There is no per-issue setup. The whole flow is identifier-driven.
## What the integration does
| Surface | Behavior |
|---|---|
| **Settings → GitHub** | Workspace admins see the GitHub tab with a master toggle, **Connect GitHub** button, and feature switches (PR sidebar, Co-authored-by, auto-link). After install you bounce back to the GitHub tab. |
| **Issue sidebar → Pull requests** | Every PR auto-linked to this issue, with title, repo, state (`Open` / `Draft` / `Merged` / `Closed`), and author. Click a row to jump to the PR on GitHub. |
| **Webhook (background)** | On every `pull_request` event, Multica upserts the PR row, scans the PR for issue identifiers, and (re)builds the link rows. Idempotent — replaying a delivery is a no-op. |
| **Auto-status on merge** | When a PR transitions to `merged`, every linked issue not already `Done` or `Cancelled` is moved to `Done`. The status change is timeline-logged with source `github_pr_merged`. |
Only the PR itself is mirrored. Commits, branch refs without an open PR, and CI check states are **not** modeled. The integration is intentionally narrow.
## How identifiers are matched
The webhook extracts identifiers from three fields, in this order: **PR head branch**, **PR title**, **PR body**. The matcher is:
- Case-insensitive — `mul-123`, `MUL-123`, `Mul-123` all match.

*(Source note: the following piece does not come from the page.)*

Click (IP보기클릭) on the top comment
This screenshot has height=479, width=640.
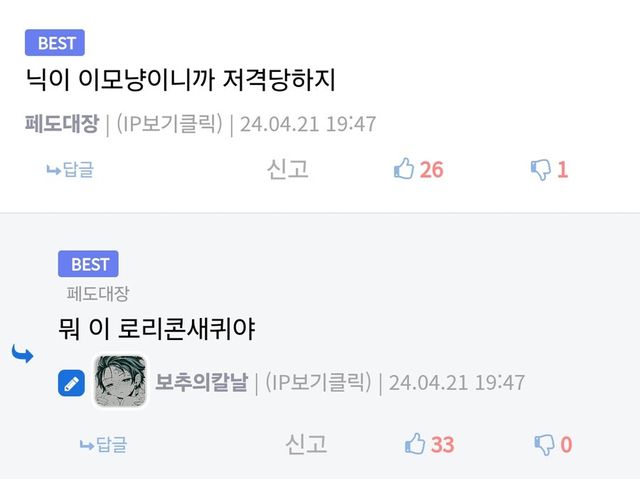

- Bounded — a `\b` on the left and a digit anchor on the right keep it from grabbing version numbers like `v1.2-3` or email-style strings.
- Workspace-scoped — only matches the workspace's own [issue prefix](/workspaces). `FOO-1` in a workspace whose prefix is `MUL` is ignored, even if the integer matches another issue.
- Deduplicated — listing `MUL-1, MUL-1` in the body links the issue once.
You can reference **multiple issues** in one PR. `Closes MUL-1, MUL-2` links the PR to both, and merging it advances both to `Done`.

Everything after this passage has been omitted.